Written and directed by Yorgos Lanthimos, in his English-language film debut, The Lobster is a peculiar journey, at times recalling others in this rather specific self-reflective hospitalized genre from the equally quirky but far less dark The Road To Wellville (1994) to the less bitter but greatly satisfying Defending Your Life (1991). Lanthimos takes us on a journey that is not at all what might be expected and your enjoyment of that will depend entirely on how willing you are to accept the universe these character survive in. I say survive because that is essentially what they are intended to do, each in three distinct worlds. The Hotel and The Woods have been mentioned, but there is also The City, which is seen the briefest yet adds a startling look beyond the two polar ends we’ve already explored. Here is where the couples live, all under rigorous supervision. David and the Short Sight Woman venture to The City, holding hands, masquerading as lovers in a foreign world, the utopia as it were. For a moment, they are separated as she leaves him alone and it is almost immediately after where he is accosted by uniformed authorities inquiring as to his relationship status and the proper documents to prove it. It’s a scathing look at the often unnoticed but ubiquitous pressures of society to be in a relationship, from marketing to holidays, and even while the scene is played out seriously, there is a dark satire to it and reminiscent of early Woody Allen without the self-depreciation.

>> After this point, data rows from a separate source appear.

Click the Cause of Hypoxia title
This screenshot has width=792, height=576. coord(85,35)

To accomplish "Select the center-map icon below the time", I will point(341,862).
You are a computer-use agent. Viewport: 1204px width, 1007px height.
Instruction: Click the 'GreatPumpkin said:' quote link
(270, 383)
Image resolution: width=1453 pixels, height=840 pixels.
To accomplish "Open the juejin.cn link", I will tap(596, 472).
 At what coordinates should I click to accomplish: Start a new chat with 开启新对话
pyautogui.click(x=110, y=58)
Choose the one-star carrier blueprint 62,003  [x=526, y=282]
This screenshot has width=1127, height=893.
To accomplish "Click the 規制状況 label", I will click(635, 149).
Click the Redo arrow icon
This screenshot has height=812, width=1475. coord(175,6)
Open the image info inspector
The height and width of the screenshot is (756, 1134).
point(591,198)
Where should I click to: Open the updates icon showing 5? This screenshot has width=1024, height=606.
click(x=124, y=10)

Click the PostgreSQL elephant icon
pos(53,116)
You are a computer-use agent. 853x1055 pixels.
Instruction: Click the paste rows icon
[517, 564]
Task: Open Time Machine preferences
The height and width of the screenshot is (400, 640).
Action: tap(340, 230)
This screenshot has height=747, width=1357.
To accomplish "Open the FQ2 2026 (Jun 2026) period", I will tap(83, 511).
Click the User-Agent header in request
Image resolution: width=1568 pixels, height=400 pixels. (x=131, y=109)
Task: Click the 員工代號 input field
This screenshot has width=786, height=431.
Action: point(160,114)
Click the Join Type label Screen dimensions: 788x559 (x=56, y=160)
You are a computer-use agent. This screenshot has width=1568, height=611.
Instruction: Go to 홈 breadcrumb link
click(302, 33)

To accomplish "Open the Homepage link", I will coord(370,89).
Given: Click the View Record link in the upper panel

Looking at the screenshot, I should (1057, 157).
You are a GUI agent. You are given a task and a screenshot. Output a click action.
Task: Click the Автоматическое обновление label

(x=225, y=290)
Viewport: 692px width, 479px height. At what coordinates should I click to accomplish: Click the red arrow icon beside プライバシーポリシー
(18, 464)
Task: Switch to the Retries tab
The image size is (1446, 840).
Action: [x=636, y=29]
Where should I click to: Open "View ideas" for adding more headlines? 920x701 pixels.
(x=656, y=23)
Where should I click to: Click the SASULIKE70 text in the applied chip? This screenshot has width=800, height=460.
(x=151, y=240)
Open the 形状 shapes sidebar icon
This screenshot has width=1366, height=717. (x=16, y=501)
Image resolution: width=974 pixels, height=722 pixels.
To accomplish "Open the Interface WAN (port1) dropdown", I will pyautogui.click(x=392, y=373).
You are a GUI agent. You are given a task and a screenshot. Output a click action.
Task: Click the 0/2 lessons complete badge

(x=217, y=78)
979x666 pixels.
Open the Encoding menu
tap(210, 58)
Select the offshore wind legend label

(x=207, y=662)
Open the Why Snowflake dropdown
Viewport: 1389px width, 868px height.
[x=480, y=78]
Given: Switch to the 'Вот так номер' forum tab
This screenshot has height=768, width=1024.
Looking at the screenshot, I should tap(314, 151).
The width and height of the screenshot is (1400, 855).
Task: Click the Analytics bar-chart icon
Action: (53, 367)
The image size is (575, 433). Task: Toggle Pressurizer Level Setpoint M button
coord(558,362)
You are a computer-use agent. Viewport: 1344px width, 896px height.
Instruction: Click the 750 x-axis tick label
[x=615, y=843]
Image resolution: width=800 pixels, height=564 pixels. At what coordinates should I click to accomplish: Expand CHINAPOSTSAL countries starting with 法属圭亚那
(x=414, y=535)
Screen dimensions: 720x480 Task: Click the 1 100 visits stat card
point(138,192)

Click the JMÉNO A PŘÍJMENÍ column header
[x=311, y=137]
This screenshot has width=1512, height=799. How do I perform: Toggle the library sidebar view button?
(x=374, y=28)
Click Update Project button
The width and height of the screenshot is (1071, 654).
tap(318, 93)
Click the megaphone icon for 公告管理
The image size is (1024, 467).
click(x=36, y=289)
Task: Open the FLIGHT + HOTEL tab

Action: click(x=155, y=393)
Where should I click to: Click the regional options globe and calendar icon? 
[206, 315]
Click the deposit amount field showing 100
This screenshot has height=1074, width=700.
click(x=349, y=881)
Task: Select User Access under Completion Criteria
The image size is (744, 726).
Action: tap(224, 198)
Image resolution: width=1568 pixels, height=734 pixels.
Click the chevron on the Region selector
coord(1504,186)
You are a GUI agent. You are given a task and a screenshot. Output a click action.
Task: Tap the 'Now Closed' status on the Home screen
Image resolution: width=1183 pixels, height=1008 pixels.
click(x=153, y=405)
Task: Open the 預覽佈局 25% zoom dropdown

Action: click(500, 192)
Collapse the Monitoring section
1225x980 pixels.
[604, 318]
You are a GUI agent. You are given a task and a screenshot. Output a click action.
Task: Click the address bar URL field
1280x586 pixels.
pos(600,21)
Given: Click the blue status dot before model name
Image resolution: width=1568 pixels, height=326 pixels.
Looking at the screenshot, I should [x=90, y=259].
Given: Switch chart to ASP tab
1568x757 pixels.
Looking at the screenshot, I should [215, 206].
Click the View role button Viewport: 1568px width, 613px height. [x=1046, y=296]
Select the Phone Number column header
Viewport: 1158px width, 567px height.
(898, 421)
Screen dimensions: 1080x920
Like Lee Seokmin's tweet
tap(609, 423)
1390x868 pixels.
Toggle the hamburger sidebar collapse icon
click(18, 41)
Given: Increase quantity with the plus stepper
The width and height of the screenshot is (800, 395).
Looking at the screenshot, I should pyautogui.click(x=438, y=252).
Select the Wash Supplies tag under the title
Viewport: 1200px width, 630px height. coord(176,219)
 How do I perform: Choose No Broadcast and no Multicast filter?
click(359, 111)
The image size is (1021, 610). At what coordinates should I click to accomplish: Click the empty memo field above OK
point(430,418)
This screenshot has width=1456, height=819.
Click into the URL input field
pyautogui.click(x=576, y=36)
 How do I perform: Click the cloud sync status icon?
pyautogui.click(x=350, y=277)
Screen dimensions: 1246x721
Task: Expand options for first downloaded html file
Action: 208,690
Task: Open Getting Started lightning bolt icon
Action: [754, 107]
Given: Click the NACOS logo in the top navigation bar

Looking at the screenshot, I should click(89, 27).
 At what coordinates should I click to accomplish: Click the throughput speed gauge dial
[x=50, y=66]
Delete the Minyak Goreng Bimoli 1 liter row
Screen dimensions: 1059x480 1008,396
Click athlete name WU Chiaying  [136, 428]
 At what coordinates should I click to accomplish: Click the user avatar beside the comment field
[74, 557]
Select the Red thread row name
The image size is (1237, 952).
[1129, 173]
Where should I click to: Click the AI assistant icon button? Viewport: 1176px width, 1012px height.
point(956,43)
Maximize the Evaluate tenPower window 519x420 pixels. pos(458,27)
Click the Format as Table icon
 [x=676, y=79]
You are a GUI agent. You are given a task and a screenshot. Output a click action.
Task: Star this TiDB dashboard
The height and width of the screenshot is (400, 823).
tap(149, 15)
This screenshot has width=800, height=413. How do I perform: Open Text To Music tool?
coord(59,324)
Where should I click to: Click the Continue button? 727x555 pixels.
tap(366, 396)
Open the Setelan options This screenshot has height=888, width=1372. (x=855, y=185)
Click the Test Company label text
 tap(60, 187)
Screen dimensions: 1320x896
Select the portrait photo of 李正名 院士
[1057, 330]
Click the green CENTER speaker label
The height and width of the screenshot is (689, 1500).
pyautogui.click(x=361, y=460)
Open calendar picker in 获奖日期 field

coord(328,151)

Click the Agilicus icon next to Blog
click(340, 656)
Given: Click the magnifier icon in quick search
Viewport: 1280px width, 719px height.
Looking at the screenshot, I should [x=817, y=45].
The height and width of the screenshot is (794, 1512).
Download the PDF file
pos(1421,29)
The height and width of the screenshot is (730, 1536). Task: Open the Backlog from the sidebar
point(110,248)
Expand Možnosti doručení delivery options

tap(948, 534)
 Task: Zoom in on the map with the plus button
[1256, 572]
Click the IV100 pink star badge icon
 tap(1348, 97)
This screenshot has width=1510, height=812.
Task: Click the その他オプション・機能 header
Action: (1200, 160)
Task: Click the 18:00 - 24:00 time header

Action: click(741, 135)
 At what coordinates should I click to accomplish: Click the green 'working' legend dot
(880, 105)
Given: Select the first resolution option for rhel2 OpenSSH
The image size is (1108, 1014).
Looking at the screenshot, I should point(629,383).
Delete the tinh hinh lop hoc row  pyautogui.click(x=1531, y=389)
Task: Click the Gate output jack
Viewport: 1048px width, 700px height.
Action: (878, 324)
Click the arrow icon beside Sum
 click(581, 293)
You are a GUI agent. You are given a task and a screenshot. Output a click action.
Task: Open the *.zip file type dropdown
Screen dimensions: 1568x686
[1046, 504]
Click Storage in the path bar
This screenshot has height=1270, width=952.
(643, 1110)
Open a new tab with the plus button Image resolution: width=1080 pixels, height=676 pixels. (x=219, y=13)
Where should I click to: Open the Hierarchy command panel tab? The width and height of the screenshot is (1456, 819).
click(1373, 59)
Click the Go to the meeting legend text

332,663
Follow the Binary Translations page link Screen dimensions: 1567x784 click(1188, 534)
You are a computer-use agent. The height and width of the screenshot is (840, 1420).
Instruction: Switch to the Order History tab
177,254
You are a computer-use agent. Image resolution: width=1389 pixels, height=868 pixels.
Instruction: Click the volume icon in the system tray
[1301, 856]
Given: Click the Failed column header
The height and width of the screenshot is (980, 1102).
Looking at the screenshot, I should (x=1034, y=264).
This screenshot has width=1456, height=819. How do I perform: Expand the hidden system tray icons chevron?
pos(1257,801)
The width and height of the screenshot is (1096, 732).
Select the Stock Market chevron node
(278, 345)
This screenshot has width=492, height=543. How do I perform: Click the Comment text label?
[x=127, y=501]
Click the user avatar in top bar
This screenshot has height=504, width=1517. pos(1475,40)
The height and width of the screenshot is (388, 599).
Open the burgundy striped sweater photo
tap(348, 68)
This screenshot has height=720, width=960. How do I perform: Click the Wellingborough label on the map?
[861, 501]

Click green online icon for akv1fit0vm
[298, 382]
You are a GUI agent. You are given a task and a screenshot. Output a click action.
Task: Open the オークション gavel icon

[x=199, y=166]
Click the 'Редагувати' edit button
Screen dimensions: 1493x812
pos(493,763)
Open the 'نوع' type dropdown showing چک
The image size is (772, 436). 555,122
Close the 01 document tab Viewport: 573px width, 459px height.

Farrell is at his best here, transforming himself into a lumpy, pasty blob that is wholly invested into Lanthimos’ world. He sits unchallenging to the rules of The Hotel, moving mostly unexpressive through it. There is a chilling moment when a women with only days to go can’t seduce anyone to her side, so makes a horrifying choice and David’s reaction is not just a character trait, it is reflection on the cold, visceral attitude of societies ever-growing self-serving attitude. It lingers long after.
Not all of it works however. Moments in The Hotel are sometimes hard to believe, despite the commitment of the cast, and we spend too much time in The Woods with most of its absurdity so drenched in metaphor it’s difficult to accept. There are jarring moments to be sure, and the conclusions we are asked to make can be hurdles in simply trying to follow the story. That said, it is an experience to be seen and felt. By the time the startling final shot comes you can’t help but think about your own choices and submissions in the pursuit of the romantic fairy tale we all are told to chase. The Lobster has much to say and defies convention in saying it, but if you listen carefully, this is a story about much more than it appears.